__TEXTO DE ESTUDO__:
+---+

Como Raquel, cerca de 300 outras crianças da Escola do Teatro Bolshoi no Brasil almejam o estrelato em palcos internacionais. Passam pela mesma rotina de seguir uma alimentação especial, ter aulas de arte, maquiagem e outras disciplinas e dançar por quatro horas observando o método rigoroso do balé mais tradicional do mundo.

A filial brasileira da escola russa foi instalada em Joinville (SC) há três anos. A cidade, conhecida por seu festival anual de dança, é a única que tem um braço estrangeiro da renomada escola de balé e concorreu com Nova York, Tóquio e outras grandes metrópoles. O Bolshoi, com 227 anos de existência, preferiu instalar-se onde a paixão pela dança fosse um dos motores locais.

Alunas durante aula na Bolshoi brasileira
Em um prédio de cinco andares, no centro de Joinville, os alunos —meninos e meninas com idade entre 9 e 23 anos— ensaiam incansavelmente. Nas salas, espaçosas e espelhadas, há sempre um piano —as aulas são sempre embaladas com música ao vivo— e piso especial, para que o impacto da dança não prejudique os joelhos em formação.

Todos os alunos recebem da escola os uniformes, partituras e outros materiais utilizados nas aulas. Entre os cursos oferecidos pela Bolshoi, além do balé clássico, estão dança folclórica, preparação e prática cênica, danças populares históricas, dramatização, maquiagem e literatura musical e estrangeira.

A escola, visitada neste mês pelo presidente Luís Inácio Lula da Silva, dá bolsa integral a mais de 80% dos alunos, como parte do objetivo social da escola —na Rússia, todas as vagas são gratuitas.

O processo de seleção de alunos também demonstra o rigor do método. No ano passado, 1.200 crianças vindas da rede pública de ensino de Santa Catarina foram escolhidas para fazer o exame classificatório para as 80 vagas da escola —que correspondem à quantidade de bolsas disponíveis. Além dessas, há crianças e jovens vindos de outros Estados e até de outros países, como Uruguai e Argentina, para participar dos exames para as vagas pagas.

No exame final, os alunos têm de passar por uma avaliação médica e fisioterápica, artística e musical. Segundo Jô Braskas, diretora e uma das criadoras da escola de Joinville, "não é necessário que já tenham experiência em balé, mas sim potencial artístico".

+---+

__TRECHO DOS DADOS__:
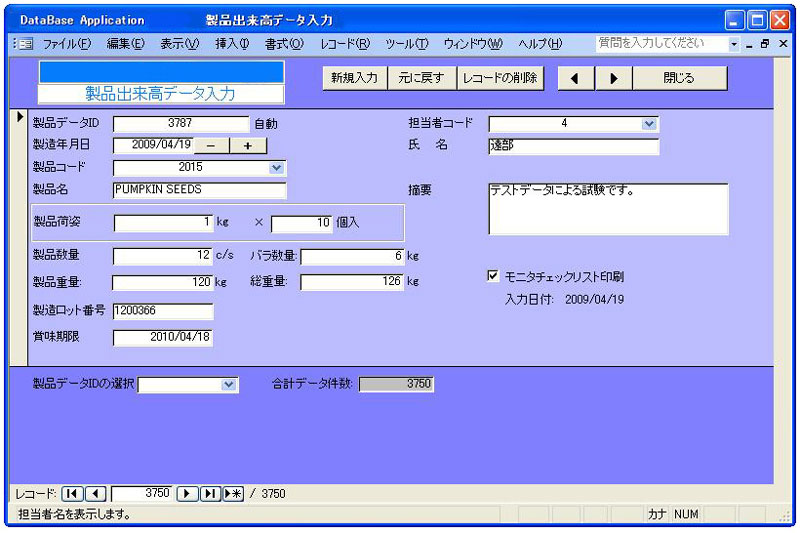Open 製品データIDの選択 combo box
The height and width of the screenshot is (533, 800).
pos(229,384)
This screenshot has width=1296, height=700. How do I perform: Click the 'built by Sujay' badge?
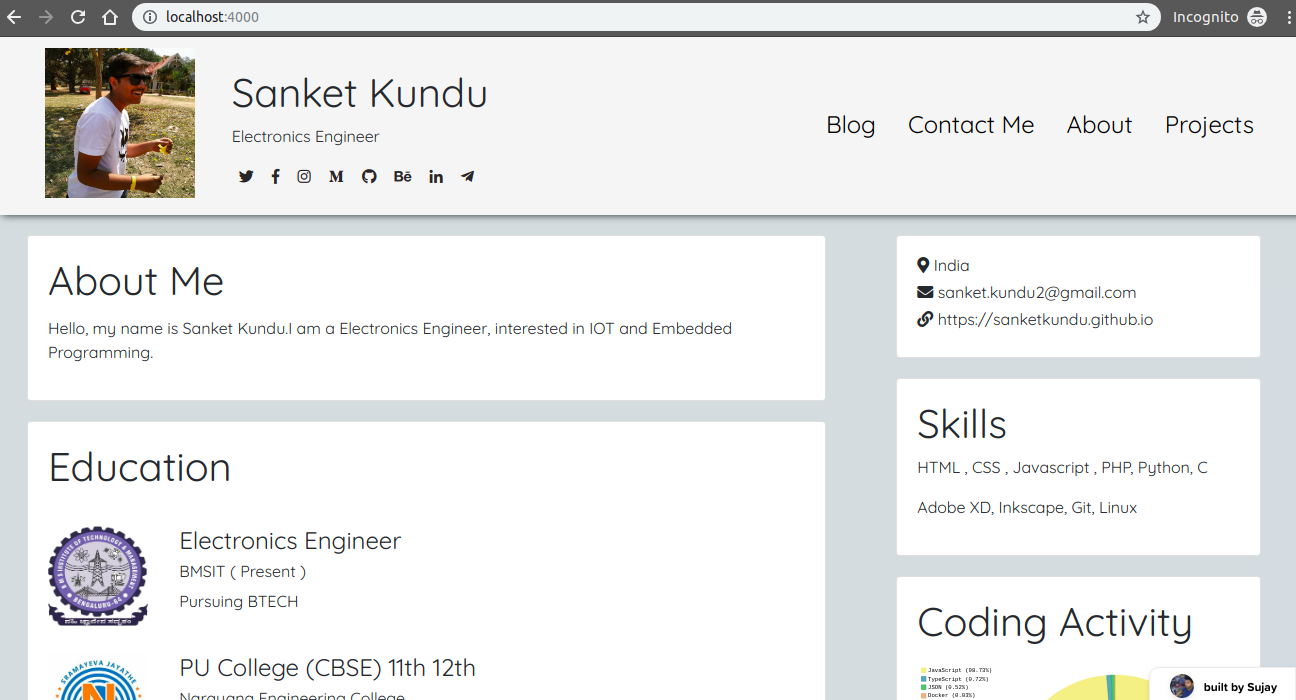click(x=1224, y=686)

+---+

__O QUE FAZER__:
• a. No texto sobre a escola Bolshoi, troque "Joinville" por "Blumenau" e escreva de novo o trecho que começa nas palavras "Como Raquel, cerca" e termina depois de "dos motores locais.".
• b. Escreva o que vem depois da última frase do texto sobre a escola Bolshoi.
As linhas não têm nenhuma relação com o texto sobre a escola Bolshoi.

__RESPOSTAS POR TAREFA__:
• a.
Como Raquel, cerca de 300 outras crianças da Escola do Teatro Bolshoi no Brasil almejam o estrelato em palcos internacionais. Passam pela mesma rotina de seguir uma alimentação especial, ter aulas de arte, maquiagem e outras disciplinas e dançar por quatro horas observando o método rigoroso do balé mais tradicional do mundo.

A filial brasileira da escola russa foi instalada em Blumenau (SC) há três anos. A cidade, conhecida por seu festival anual de dança, é a única que tem um braço estrangeiro da renomada escola de balé e concorreu com Nova York, Tóquio e outras grandes metrópoles. O Bolshoi, com 227 anos de existência, preferiu instalar-se onde a paixão pela dança fosse um dos motores locais.

• b.
No final do ano, dez dias são dedicados para as avaliações finais. Uma comitiva de professores da matriz vem de Moscou e avalia detalhadamente os erros e os acertos de cada aluno e de cada professor. Além disso, anualmente também, um grupo de professores e alunos da filial brasileira é selecionado para fazer um intercâmbio e assistir a aulas e apresentações do balé na Rússia.

"Sempre temos de tentar fazer melhor e melhor. Eu só fico um pouco cansada, às vezes. Mas, se eu quero uma coisa bem-feita, se eu gosto, eu tenho de fazer bastante", conta Juliana Teixeira, 10. "Os professores são bem legais. Eles cobram, mas é para o nosso bem, porque quanto mais eles cobram, mais a gente faz certo", diz Jéssica Finsterbusch, 11, cujo pai é torneiro mecânico e a mãe, empregada doméstica.

Jô Braskas concorda com os alunos e conta o principal ensinamento dos russos para a sua vida: "Sempre temos de aprender mais e mais". Não só os alunos mas também os professores estão em processo de aprendizagem constante. Semanalmente, os profissionais passam por laboratórios com os professores russos —o corpo docente da escola é dividido entre brasileiros, russos e ucranianos.

A seriedade do balé russo ensinou muito a Raquel Steglich. "O que aprendi de mais importante aqui foi aproveitar tudo o que puder do momento que estou vivendo. Por exemplo: se estou numa aula, tenho de esquecer meus problemas e tudo o que está fora e aprender o máximo que puder do que o professor está me ensinando". Essa lição levará Raquel à Rússia.